Novus International, Inc.
- Founded: St. Louis, Missouri (1991)
- Headquarters: St. Charles, Missouri, USA
- Website: www.novusint.com

= Novus International =

American animal health and nutrition company

Novus International, Inc. is an American animal health and nutrition company headquartered in St. Charles, Missouri. Novus is privately owned by Mitsui & Co. and Nippon Soda Co., Ltd. and operates in over 90 countries. Novus' products include amino acids, organic trace minerals, feed preservatives, and various health and nutrition products. Its customers include animal nutritionists, veterinarians, and individual animal owners.

==History==
Early 1950s – Monsanto begins metabolism studies and developing methionine hydroxy analogue (MHA® feed supplement) production begins at Monsanto's Everett, Massachusetts location.
1954 – MHA® project moves to Monsanto's St. Louis research center and gets additional support.
1959 – SANTOQUIN is the first feed additive approved by the FDA.
1979 – ALIMET® introduced. The first sale of ALIMET feed supplement is made to ConAgra Foods in El Dorado, Arkansas.
1991 – Mitsui & Co. and Nippon Soda acquire Monsanto's MHA and ALIMET businesses and form Novus International, Inc.
1992 – Novus enters into a contractual joint venture with Monsanto for SANTOQUIN®, a feed preservative.
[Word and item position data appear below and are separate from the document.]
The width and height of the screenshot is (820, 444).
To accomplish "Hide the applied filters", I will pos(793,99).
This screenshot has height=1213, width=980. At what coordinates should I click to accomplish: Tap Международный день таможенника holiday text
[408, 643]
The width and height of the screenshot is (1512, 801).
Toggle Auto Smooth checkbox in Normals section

1993 – The Novus Research Center completed and occupied at Missouri Research Park in St. Charles, Missouri.
1996 – Novus launches its aquaculture business.

2007 – Novus hosts the first Sustainability Round-table discussion in St. Louis, Missouri. Arenus, a division of Novus Nutrition Brands, LLC (a Novus International Company) is formed.
2008 – Novus completes global headquarters in Missouri Research Park, St. Charles, Missouri.

2009 – Stratum Nutrition becomes a division of Novus Nutrition Brands, LLC, a subsidiary of Novus International, Inc., leveraging the Novus core competencies in nutritional research and innovation. Novus augments Novus Graduate Scholars program, initiated in China, and enters into a 5-year agreement with the African Women in Agricultural Research and Development (AWARD) Program as the first, private-sector partner.

2010 – Novus inaugurates a new research facility in Montgomery City, Missouri, USA: Green Acres Farm. Novus joins the Sustainable Sites Initiative, a set of guidelines which aims to promote sustainable land development and management practices.
2011 – Novus and Verenium announce strategic partnership to expand enzyme solutions to the animal nutrition market.

2013 – Novus CEO Thad Simons is elected to lead Board of International Food and Agribusiness Management Association (IFAMA).

2014 – Novus board names François Fraudeau as President and CEO.

2015 – Novus secures Methylmercaptopropanal (MMP) plant from Union Carbide Corporation, a subsidiary of the Dow Chemical Company, in St. Charles Parish, Louisiana. Novus receives 2015 Internationalization Award.

The company operates in several industries which include: poultry, pork, dairy, beef, aquaculture, and companion animal.